-- START Exercise input --
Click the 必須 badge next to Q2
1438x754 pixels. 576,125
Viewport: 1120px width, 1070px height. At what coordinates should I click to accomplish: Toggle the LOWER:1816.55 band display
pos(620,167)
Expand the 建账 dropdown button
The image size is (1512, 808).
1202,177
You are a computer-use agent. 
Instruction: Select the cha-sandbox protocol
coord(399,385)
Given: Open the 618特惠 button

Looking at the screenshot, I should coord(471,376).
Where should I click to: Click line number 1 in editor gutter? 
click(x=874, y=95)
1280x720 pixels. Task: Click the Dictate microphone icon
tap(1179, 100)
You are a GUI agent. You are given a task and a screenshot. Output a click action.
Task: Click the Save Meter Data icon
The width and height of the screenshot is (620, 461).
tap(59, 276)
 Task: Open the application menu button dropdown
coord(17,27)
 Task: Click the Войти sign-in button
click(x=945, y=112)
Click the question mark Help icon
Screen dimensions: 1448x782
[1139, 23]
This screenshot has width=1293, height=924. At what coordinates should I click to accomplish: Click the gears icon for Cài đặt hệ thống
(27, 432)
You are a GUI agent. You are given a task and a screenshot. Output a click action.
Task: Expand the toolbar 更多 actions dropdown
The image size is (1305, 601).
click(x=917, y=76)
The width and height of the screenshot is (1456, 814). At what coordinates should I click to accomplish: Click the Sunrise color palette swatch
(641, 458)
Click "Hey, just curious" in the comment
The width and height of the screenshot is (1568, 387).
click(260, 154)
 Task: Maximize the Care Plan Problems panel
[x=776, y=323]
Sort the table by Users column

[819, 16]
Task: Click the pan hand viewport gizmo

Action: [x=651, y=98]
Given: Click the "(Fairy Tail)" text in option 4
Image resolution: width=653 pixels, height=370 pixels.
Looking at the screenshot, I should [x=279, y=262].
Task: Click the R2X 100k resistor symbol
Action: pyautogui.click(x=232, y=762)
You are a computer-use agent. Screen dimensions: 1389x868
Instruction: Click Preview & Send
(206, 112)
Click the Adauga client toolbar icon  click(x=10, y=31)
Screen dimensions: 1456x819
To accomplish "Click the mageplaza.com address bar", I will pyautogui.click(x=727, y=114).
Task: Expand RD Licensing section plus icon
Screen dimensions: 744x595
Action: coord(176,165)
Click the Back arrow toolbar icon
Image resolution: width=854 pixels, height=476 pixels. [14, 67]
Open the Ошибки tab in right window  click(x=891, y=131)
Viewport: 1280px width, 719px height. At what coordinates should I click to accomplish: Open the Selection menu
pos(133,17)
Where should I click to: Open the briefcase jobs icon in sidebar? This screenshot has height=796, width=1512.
-- END Exercise input --
Exercise instructions: Write out every line of the records above, with no changes.

Written answer:
Click the 必須 badge next to Q2
1438x754 pixels. 576,125
Viewport: 1120px width, 1070px height. At what coordinates should I click to accomplish: Toggle the LOWER:1816.55 band display
pos(620,167)
Expand the 建账 dropdown button
The image size is (1512, 808).
1202,177
You are a computer-use agent. 
Instruction: Select the cha-sandbox protocol
coord(399,385)
Given: Open the 618特惠 button

Looking at the screenshot, I should coord(471,376).
Where should I click to: Click line number 1 in editor gutter? 
click(x=874, y=95)
1280x720 pixels. Task: Click the Dictate microphone icon
tap(1179, 100)
You are a GUI agent. You are given a task and a screenshot. Output a click action.
Task: Click the Save Meter Data icon
The width and height of the screenshot is (620, 461).
tap(59, 276)
 Task: Open the application menu button dropdown
coord(17,27)
 Task: Click the Войти sign-in button
click(x=945, y=112)
Click the question mark Help icon
Screen dimensions: 1448x782
[1139, 23]
This screenshot has width=1293, height=924. At what coordinates should I click to accomplish: Click the gears icon for Cài đặt hệ thống
(27, 432)
You are a GUI agent. You are given a task and a screenshot. Output a click action.
Task: Expand the toolbar 更多 actions dropdown
The image size is (1305, 601).
click(x=917, y=76)
The width and height of the screenshot is (1456, 814). At what coordinates should I click to accomplish: Click the Sunrise color palette swatch
(641, 458)
Click "Hey, just curious" in the comment
The width and height of the screenshot is (1568, 387).
click(260, 154)
 Task: Maximize the Care Plan Problems panel
[x=776, y=323]
Sort the table by Users column

[819, 16]
Task: Click the pan hand viewport gizmo

Action: [x=651, y=98]
Given: Click the "(Fairy Tail)" text in option 4
Image resolution: width=653 pixels, height=370 pixels.
Looking at the screenshot, I should [x=279, y=262].
Task: Click the R2X 100k resistor symbol
Action: pyautogui.click(x=232, y=762)
You are a computer-use agent. Screen dimensions: 1389x868
Instruction: Click Preview & Send
(206, 112)
Click the Adauga client toolbar icon  click(x=10, y=31)
Screen dimensions: 1456x819
To accomplish "Click the mageplaza.com address bar", I will pyautogui.click(x=727, y=114).
Task: Expand RD Licensing section plus icon
Screen dimensions: 744x595
Action: coord(176,165)
Click the Back arrow toolbar icon
Image resolution: width=854 pixels, height=476 pixels. [14, 67]
Open the Ошибки tab in right window  click(x=891, y=131)
Viewport: 1280px width, 719px height. At what coordinates should I click to accomplish: Open the Selection menu
pos(133,17)
Where should I click to: Open the briefcase jobs icon in sidebar? This screenshot has height=796, width=1512.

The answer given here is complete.